Other issues to consider
- device password protection - Each BYOD device must have a start-up password/pin and should lock if not active for a specified number of minutes, or lock if an incorrect password/pin is entered for so many attempts
- mislaid devices - as part of the BYOD policy the employee will need to know who to contact and what will happen to the device if it is mislaid (i.e. what data might be wiped from the device)
- cost - the firm may or may not agree to pay for certain mobile device charges or the cost of replacement of lost/stolen or damaged devices when used for business purposes
- acceptable use policy - the firm will want to ensure that any acceptable use policy also applies to BYOD devices
- devices that have been rooted/jail-broken should not be permitted and a strict policy should be in place that any device setup for BYOD is then not subsequently rooted/jailbroken
- storage media - the firm may want to specify the approach with regard to memory/SD cards, in particular whether they are encrypted or whether data can be stored upon them
Implementing the BYOD policy
BYOD can either be formulated as a separate policy, added to an existing acceptable use policy, or added to an existing internet and email policy or social media policy.
Company devices, by default, will come under the scope of BYOD.
Employees with their own personal devices should be given the opportunity to opt-out or opt-in to the BYOD policy:-
- opt-out -Decline to sign-up for the BYOD policy - in which case the employee will not be able to use any personal devices for work
- opt-in - Agree to sign-up for the BYOD policy - in which case their device will need to be registered on the network and also, if applicable, with a mobile device management service.
See our summary for our four easy steps in defining and implementing a BYOD policy.
It is important that the employer (who is the Data Controller) remains compliant with the GDPR with regard to the processing of personal data. In the event of a security breach, the employer must be able to demonstrate that all personal data stored on a particular device is secured, controlled or deleted. Having a BYOD policy will go a long way towards meeting that objective.
Four steps to defining and implementing a BYOD
- Step one - audit devices and usage
- What devices are currently allowed onto the network?

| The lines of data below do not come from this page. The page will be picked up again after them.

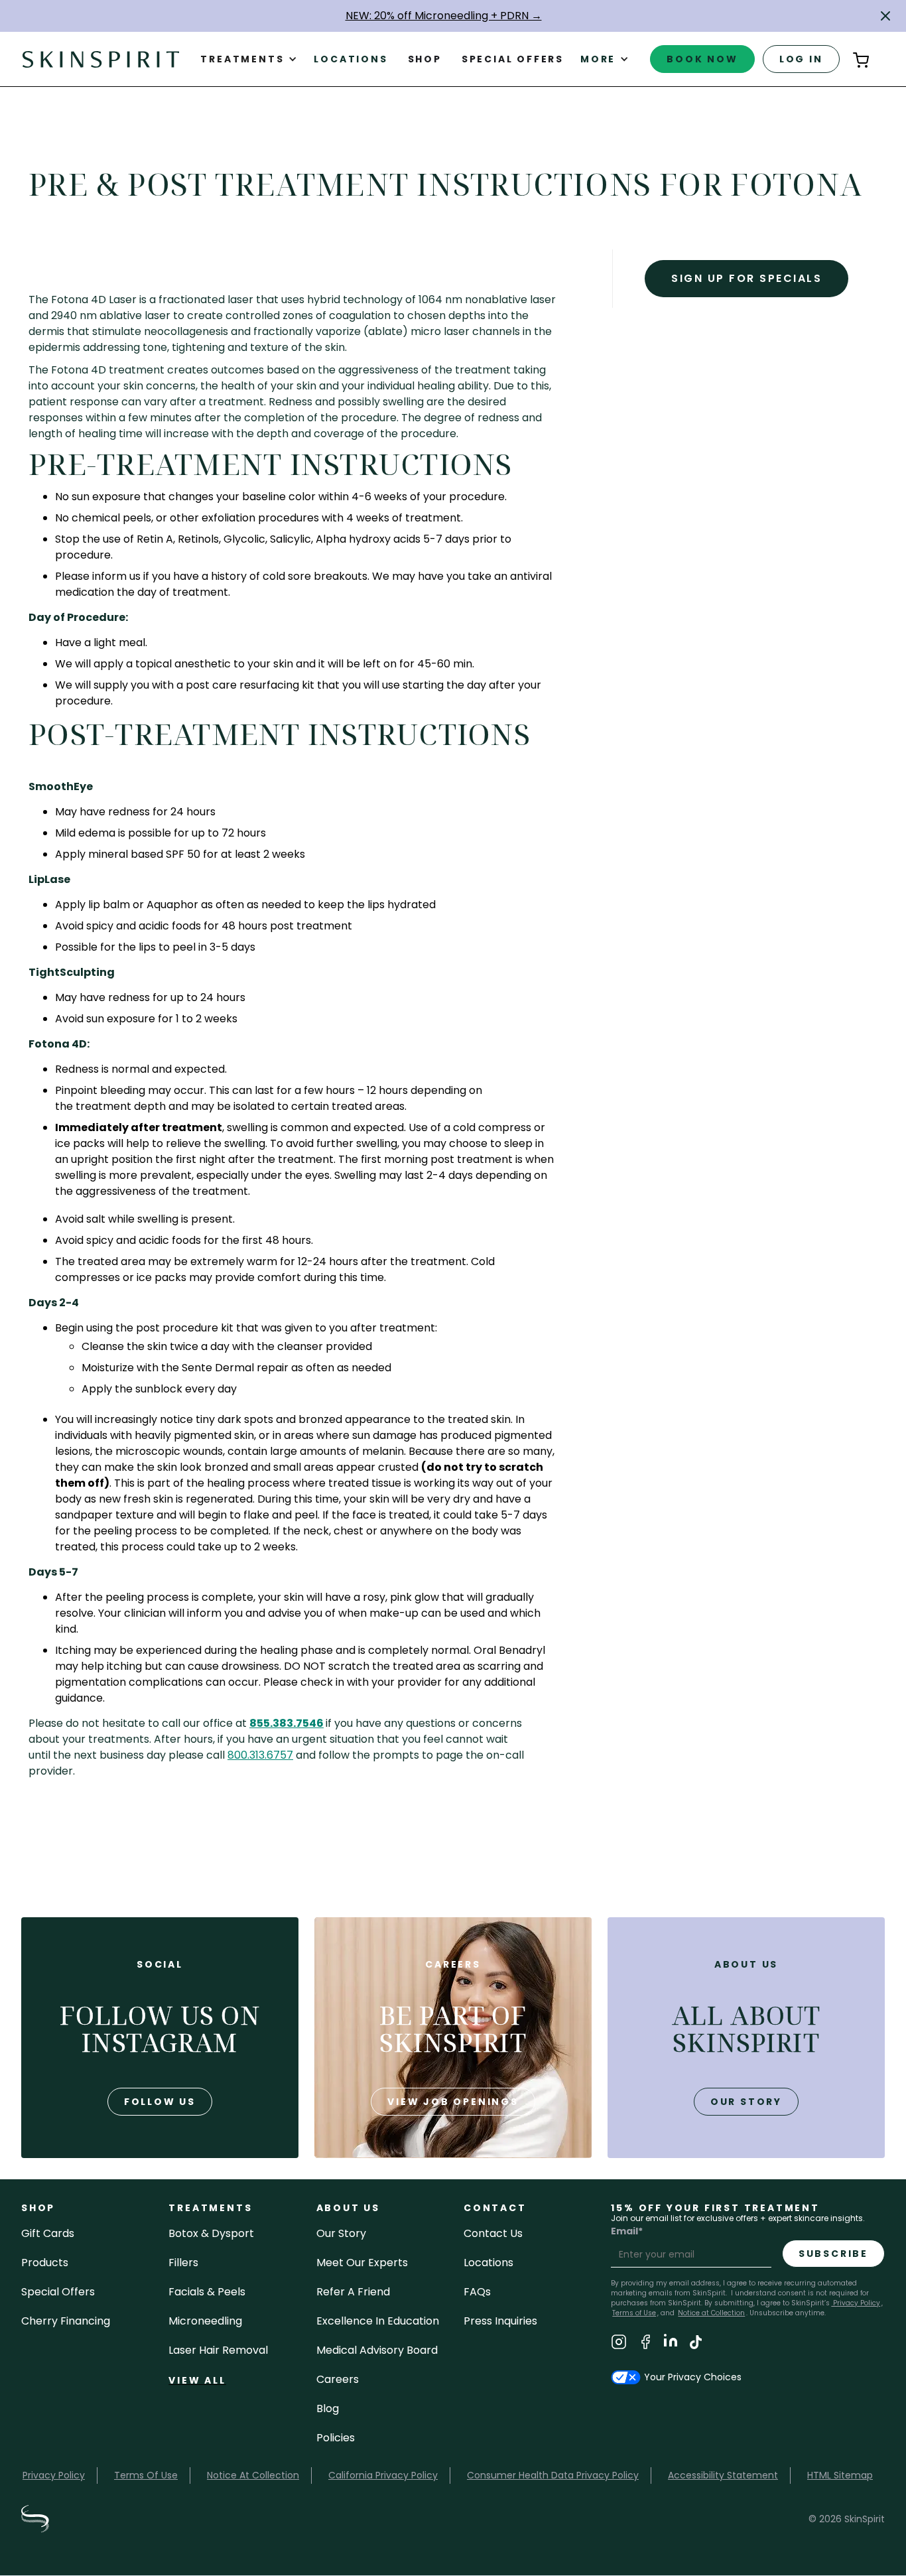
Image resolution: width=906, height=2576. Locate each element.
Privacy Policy (855, 2303)
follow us (160, 2101)
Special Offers (58, 2291)
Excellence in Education (377, 2321)
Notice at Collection (711, 2313)
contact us (493, 2233)
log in (801, 59)
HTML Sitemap (840, 2475)
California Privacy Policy (383, 2475)
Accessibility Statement (723, 2475)
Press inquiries (500, 2321)
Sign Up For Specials (746, 278)
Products (44, 2262)
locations (488, 2262)
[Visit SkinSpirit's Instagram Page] (619, 2344)
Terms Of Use (146, 2475)
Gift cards (47, 2233)
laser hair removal (218, 2350)
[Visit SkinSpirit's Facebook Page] (645, 2344)
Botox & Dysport (211, 2233)
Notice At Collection (253, 2475)
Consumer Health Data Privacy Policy (553, 2475)
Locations (350, 59)
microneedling (205, 2321)
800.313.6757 (260, 1755)
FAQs (477, 2291)
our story (746, 2101)
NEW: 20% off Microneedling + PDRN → (444, 15)
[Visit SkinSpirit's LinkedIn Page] (670, 2344)
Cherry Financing (65, 2321)
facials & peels (206, 2291)
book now (702, 59)
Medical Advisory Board (377, 2350)
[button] (885, 16)
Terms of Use (634, 2313)
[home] (101, 58)
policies (335, 2437)
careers (337, 2379)
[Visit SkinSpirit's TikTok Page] (696, 2344)
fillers (183, 2262)
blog (327, 2408)
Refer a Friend (353, 2291)
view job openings (453, 2101)
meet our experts (362, 2262)
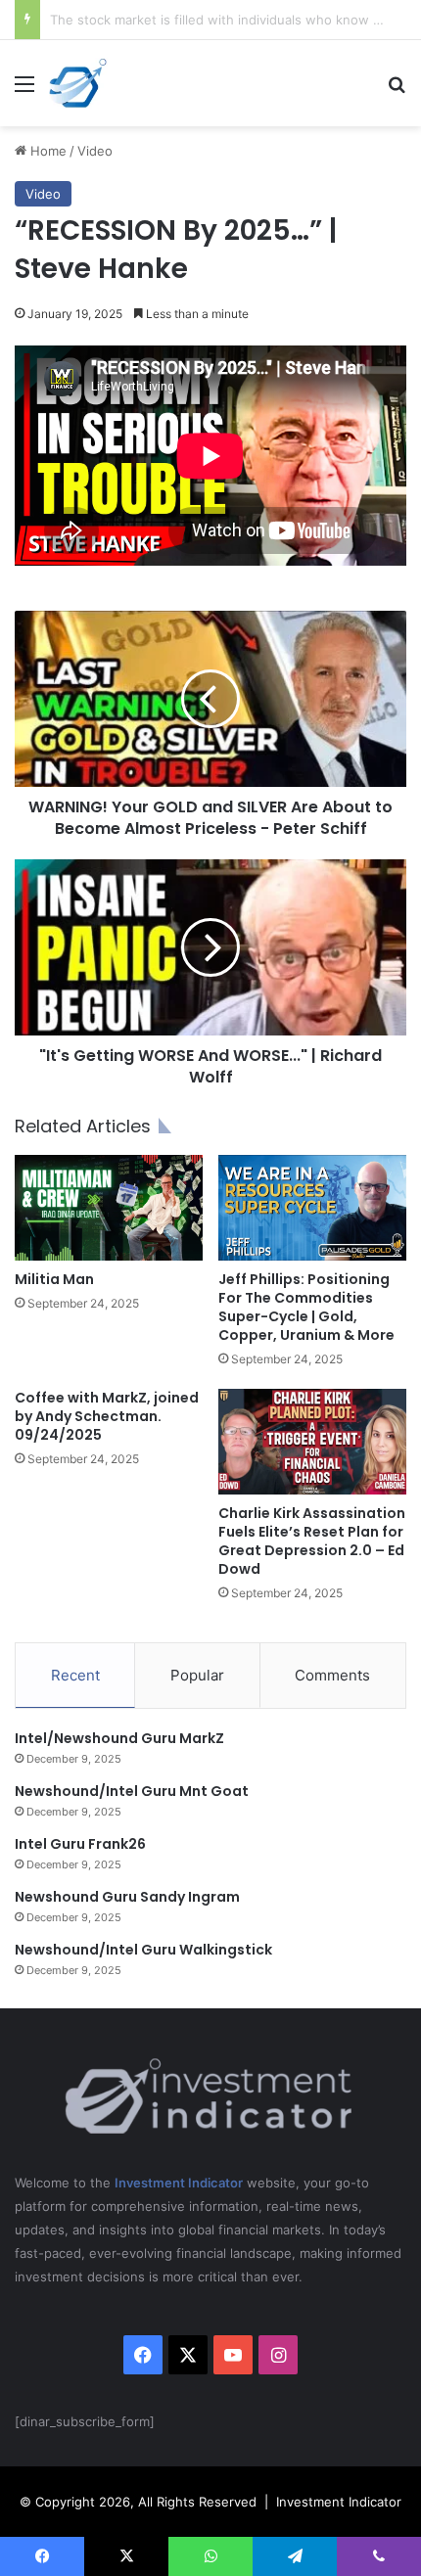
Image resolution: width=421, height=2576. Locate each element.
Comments (332, 1675)
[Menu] (24, 91)
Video (95, 151)
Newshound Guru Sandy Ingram (127, 1897)
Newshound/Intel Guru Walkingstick (143, 1949)
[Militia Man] (109, 1208)
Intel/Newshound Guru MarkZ (119, 1738)
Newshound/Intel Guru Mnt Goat (132, 1791)
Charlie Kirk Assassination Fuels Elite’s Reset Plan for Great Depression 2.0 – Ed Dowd (311, 1541)
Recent (75, 1675)
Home (46, 151)
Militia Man (54, 1279)
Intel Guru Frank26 (80, 1844)
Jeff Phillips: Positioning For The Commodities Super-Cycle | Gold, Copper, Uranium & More (306, 1307)
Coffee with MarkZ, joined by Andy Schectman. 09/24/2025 (107, 1416)
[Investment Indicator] (78, 83)
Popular (197, 1675)
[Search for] (396, 91)
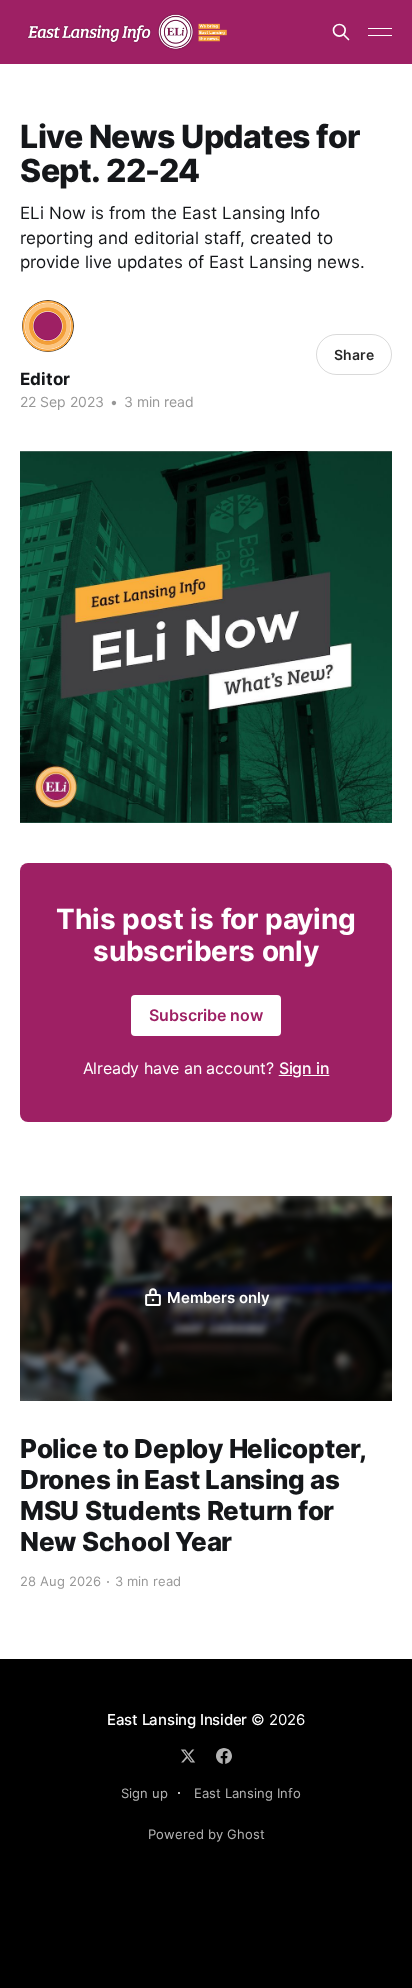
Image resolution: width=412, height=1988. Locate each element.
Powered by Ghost (206, 1834)
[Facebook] (224, 1756)
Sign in (304, 1068)
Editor (45, 379)
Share (354, 354)
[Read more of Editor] (48, 326)
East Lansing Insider (177, 1719)
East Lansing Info (247, 1793)
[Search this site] (341, 32)
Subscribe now (206, 1015)
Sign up (144, 1793)
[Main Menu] (380, 32)
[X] (188, 1756)
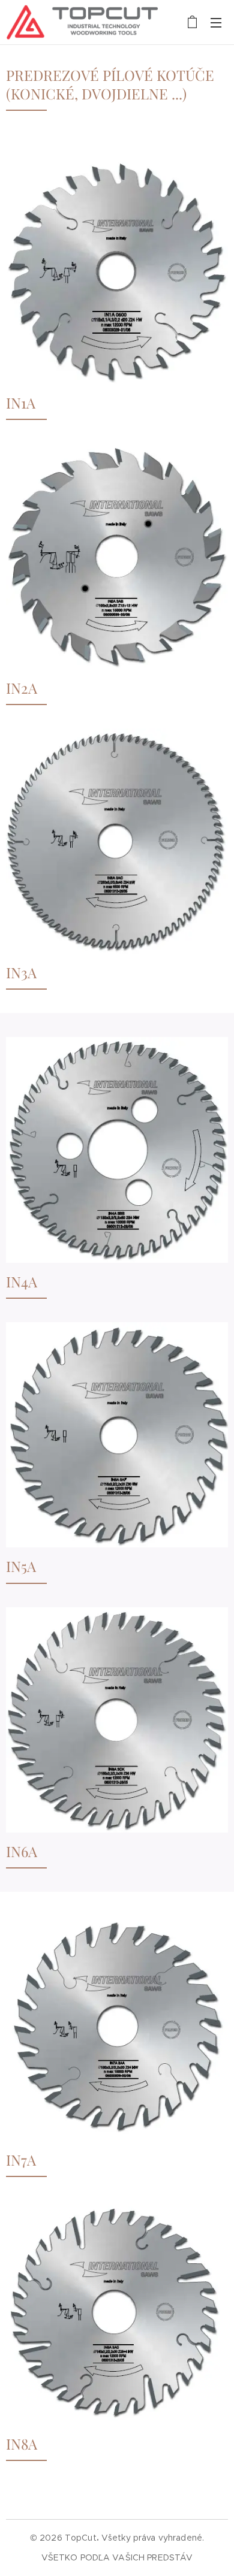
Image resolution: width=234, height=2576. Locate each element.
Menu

- What access rights do they have?
- What applications do they use?
- What data should they store?
- Step two - level of BYOD
- no devices
- approved list
- all/any devices
- define which applications are accessible to mobile devices.
- Step three - BYOD policy
- Formulate and write the BYOD policy.
- Make appropriate network infrastructure security changes and procure any additional services (such as MDM)
- Decide if additional security is required, such as data encryption tools
- Define and communicate a date for implementing the policy
- Step four - implementation date
- Remove all current devices and ensure they are not holding data.
- Register approved devices
- Employees who own such devices sign BYOD.